Hasil penelitian dari laporan kelompok kerja adalah bahwa banyak negara telah mengadopsi langkah-langkah yang tidak proporsional dalam membatasi kebebasan atau hak sehingga dalam proses hukum dengan praduga tak bersalah tetap beresiko, yaitu bahwa kegiatan yang tidak mengandung kekerasan dari kelompok atau individu tetap dijatuhi hukuman yang berat.
“Banyak langkah-langkah pemerintah yang tidak perlu memperluas kekuasaan untuk pengawasan darurat, penangkapan, penahanan, pencarian, dan penyitaan yang membahayakan hak privasi serta proses hukum,” kata kelompok kerja. Ia menambahkan bahwa beberapa bentuk hukum yang berlaku telah gagal dalam membedakan antara pejuang asing yang mungkin terlibat dalam misi yang benar dan mereka yang melakukan tindakan teroris.
Resolusi 2178 memberikan kontribusi untuk hal tersebut. “Penyalahgunaan adalah dengan tidak menjelaskan apa yang dimaksud dengan terorisme atau teroris yang merupakan istilah-istilah yang tidak memiliki definisi hukum secara luas,” kata kelompok PBB. Tidak adanya kesepakatan mengenai istilah seperti itu memungkinkan negara-negara menerapkan definisi yang terlalu luas untuk tindakan kelompok yang melanggar asas legalitas.
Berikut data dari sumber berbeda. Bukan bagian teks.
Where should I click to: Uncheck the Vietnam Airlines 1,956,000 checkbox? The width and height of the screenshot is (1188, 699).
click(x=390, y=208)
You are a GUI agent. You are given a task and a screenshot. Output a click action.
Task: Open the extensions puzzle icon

Amerika Serikat sebagai salah satu negara yang membentuk Resolusi Dewan Keamanan terhadap tiga kelompok Negara Islam (ISIS, Al-Qaeda, dan Al-Nusra) membutuhkan kerjasama negara anggota untuk turut memberikan hukuman atas rekrutmen dan pendanaan organisasi teroris asing, untuk berbagai intelijen yang diduga pejuang teroris asing, dan untuk membuat program pencegahan terhadap tindakan ekstremisme kekerasan.
Setidaknya terdapat 34 negara yang telah memberlakukan langkah-langkah tempur terhadap teroris asing sejak tahun 2013 yang mengandung satu atau lebih ketentuan dalam menanggapi Resolusi 2178. Ketentuan tersebut mengganggu larangan sewenang-wenang wisata dengan penyitaan paspor atau kartu identitas, penahanan berkepanjangan tanpa tuduhan atau pengadilan, penuntutan di persidangan tertutup, dan bahkan di Inggris dilakukan pengupasan kewarganegaraan dari warga naturalisasi.
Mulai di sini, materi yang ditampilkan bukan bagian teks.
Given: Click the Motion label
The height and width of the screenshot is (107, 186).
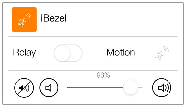Looking at the screenshot, I should [121, 52].
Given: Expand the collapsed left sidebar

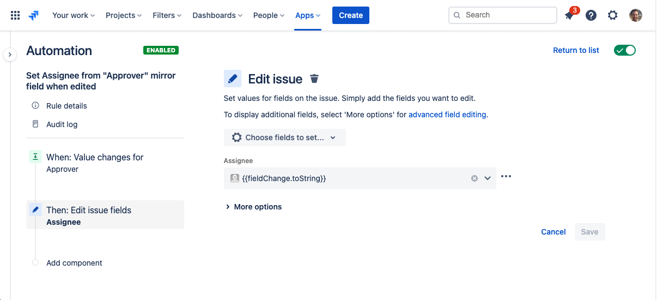Looking at the screenshot, I should tap(10, 55).
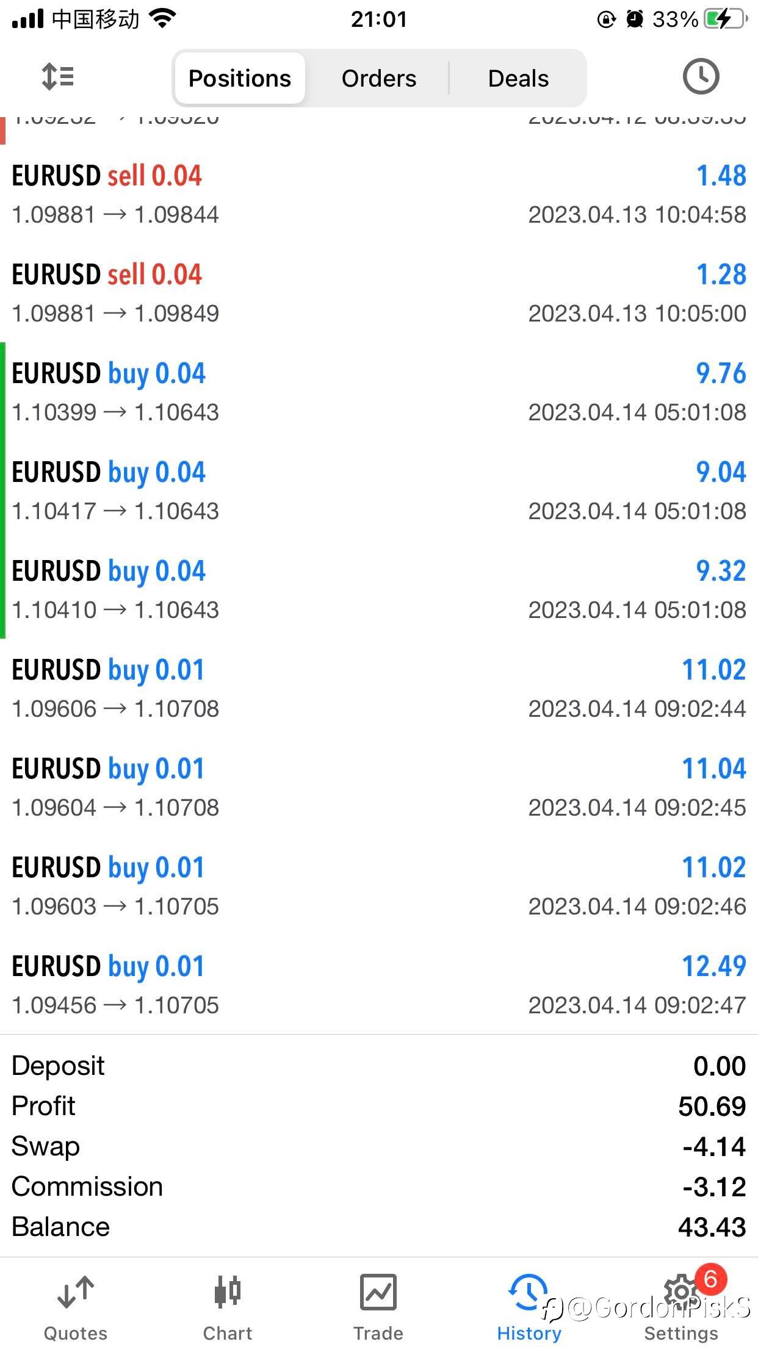
Task: Select the Profit summary row
Action: [x=379, y=1106]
Kelompok kerja PBB menyatakan keprihatinannya terhadap adanya langkah-langkah menggempur teroris asing yang dapat menghalangi bantuan kemanusiaan di daerah konflik karena hal itu menggagalkan perjalanan dokter dan berbagai bantuan yang menyelamatkan banyak jiwa.
Badan-badan PBB, termasuk Komite Keamanan Dewan telah berulang kali memperingatkan bahwa tindakan kontraterorisme yang tidak sepenuhnya menghormati hak asasi manusia dan aturan hukum adalah pelaku ekstremisme kekerasan. Hal ini meminta pemerintah nasional dan masyarakat internasional untuk melakukan segala upaya untuk mengintegrasikan perlindungan hak asasi manusia ke dalam inisiatif tempur asing. Kelompok kerja juga perlu mendefinisikan secara tepat istilah-istilah seperti pejuang asing dan terorisme.
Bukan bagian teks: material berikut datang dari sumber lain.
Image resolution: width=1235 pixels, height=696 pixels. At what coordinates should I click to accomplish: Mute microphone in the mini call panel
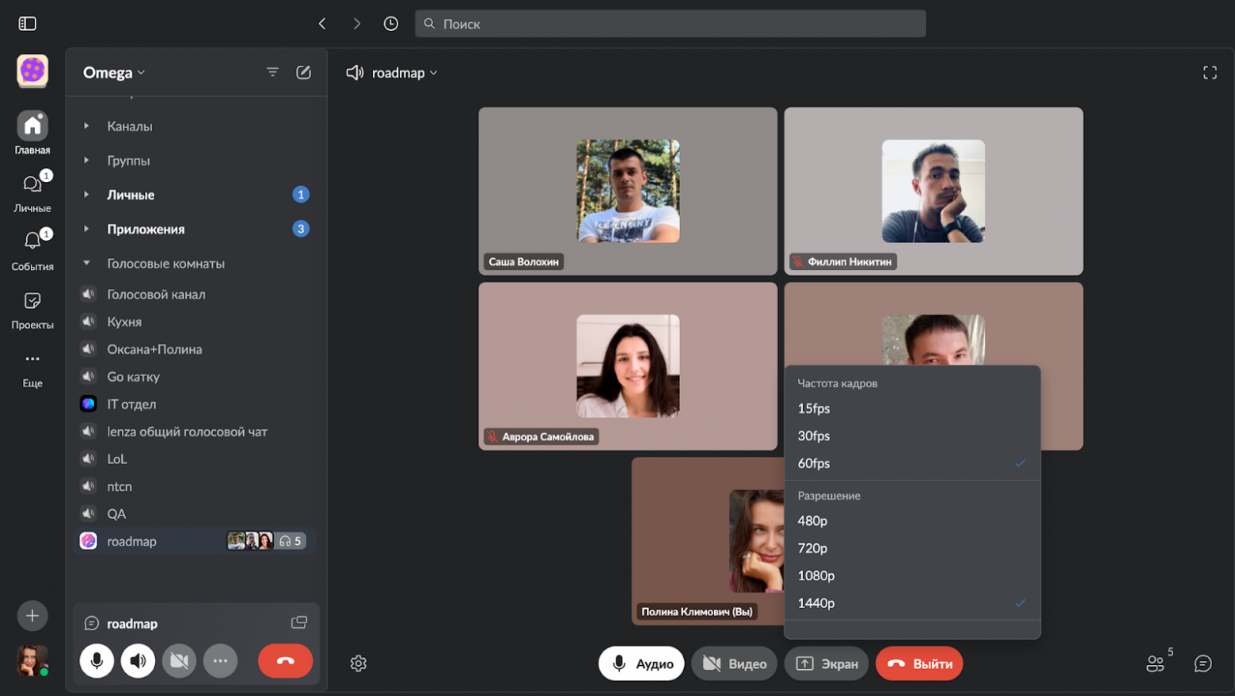pos(97,661)
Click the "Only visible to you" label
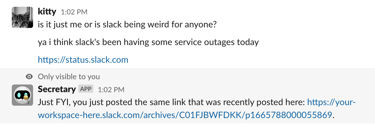 tap(69, 77)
“Untuk membantu proses itu, Dewan Keamanan harus mensyaratkan bahwa definisi terorisme dan aksi teroris yang digunakan oleh pemerintah untuk melaksanakan mandat kontraterorisme seperti Resolusi 2178 sepenuhnya konsisten dan sesuai dengan hak internasional manusia, pengungsi, dan hukum kemanusiaan,” kata Human Rights Watch. Definisi tersebut wajib ada guna mengecualikan tindakan yang tidak memiliki unsur-unsur niat kriminal yang menyebabkan kematian atau luka fisik yang serius atau penyanderaan.
"Dewan Keamanan harus segera mengatasi adanya kelemahan yang berbahaya dalam Resolusi 2178 yang dapat menjadi bumerang dan menyebabkan kerusakan yang cukup besar. Amerika Serikat sebagai kepala sponsor resolusi itu harus memimpin jalan dalam memastikan bahwa dewan tidak mendorong taktik kasar," kata Tayler. (hrw.org)
Editor : Bayu Probo
AS Memveto Resolusi PBB Yang Menuntut Gencatan Senjata di Ga...
PBB, SATUHARAPAN.COM-Amerika Serikat pada hari Rabu (20/11) memveto resolusi Dewan Keamanan PBB (Per...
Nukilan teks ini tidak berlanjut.